(661k) Determining Surface-Specific Hubbard-U Corrections and Identifying Key Adsorbates on Reducible and Non-Reducible Transition Metal Oxide Catalysts

Transition metal oxides (TMOs) are commonly used as catalysts and catalyst supports in a variety of chemical transformations. TMOs are classified as reducible or non-reducible depending on the energy cost of breaking the metal-oxygen bond, and the reducibility is one of the key characteristics for catalysts (Puigdollers et al.,2017). Computational tools like density functional theory (DFT) are often used to study the TMO catalyzed reactions, and for strongly correlated systems like TMOs require DFT+U approach to reduce the systematic error caused by electron delocalization (Wang et al.,2006).

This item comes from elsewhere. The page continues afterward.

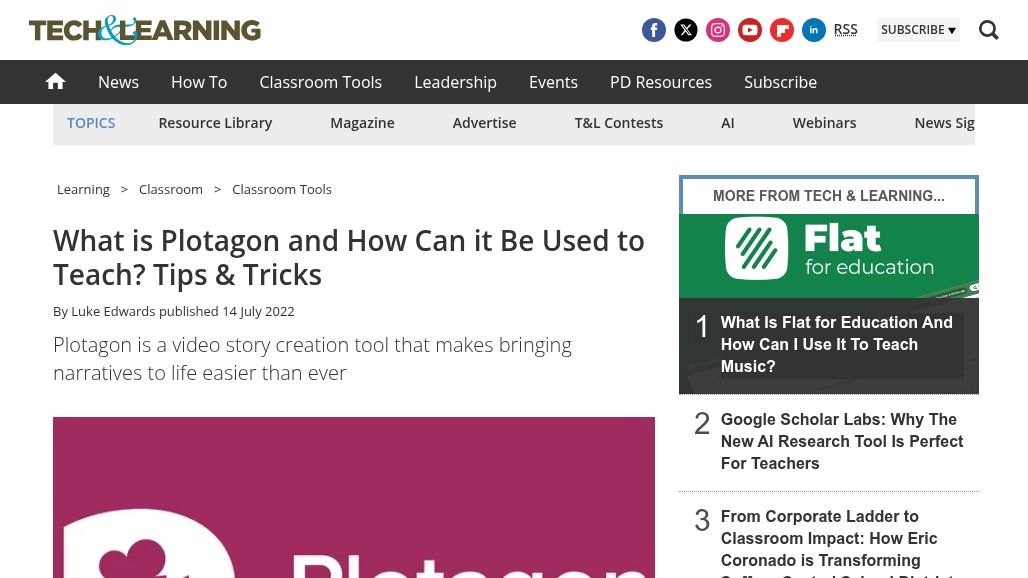1028x578 pixels.
Task: Click the home icon in navigation
Action: pos(55,81)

However, commonly reported Hubbard U-corrections (HUC) reflect bulk properties but fail to reproduce surface properties like surface-adsorbate interactions (Hassan-Legault et al.,2019). Meanwhile, experimental surface characterization techniques like X-ray Photoelectron Spectroscopy (XPS) have difficulties identifying key surface adsorbates or reaction intermediates corresponding to the XPS shifts observed. A synergistic application of XPS and DFT+U can be used to determine the surface HUC, as well as unidentified adsorbed surface moieties on TMO surface (Thang et al.,2018). In this work, we include both reducible (CeO₂, Co₃O₄, and NiO) and non-reducible TMOs (Y₂O₃ and ZrO₂). Their experimental XPS shifts data are obtained from published literature and compared with the core-level binding energy shifts which are calculated with various HUC values and probable adsorbates using Vienne Ab-initio Simulation Package(VASP). From this study, both goals are achieved simultaneously: (i)The determination of surface HUC, which brings better understandings regarding the electron delocalization penalty patterns, and (ii)the assignment of adsorbate/surface species corresponding to experimental XPS shifts, which can help advanced characterization method like in-situ XPS to study reaction mechanism. For all TMOs investigated, the surface HUC value is lower than bulk HUC. This project will further extend to complicated systems such as doped/modified TMO catalysts, which will provide systematic strategies for choosing HUC value and guides for catalyst design and development.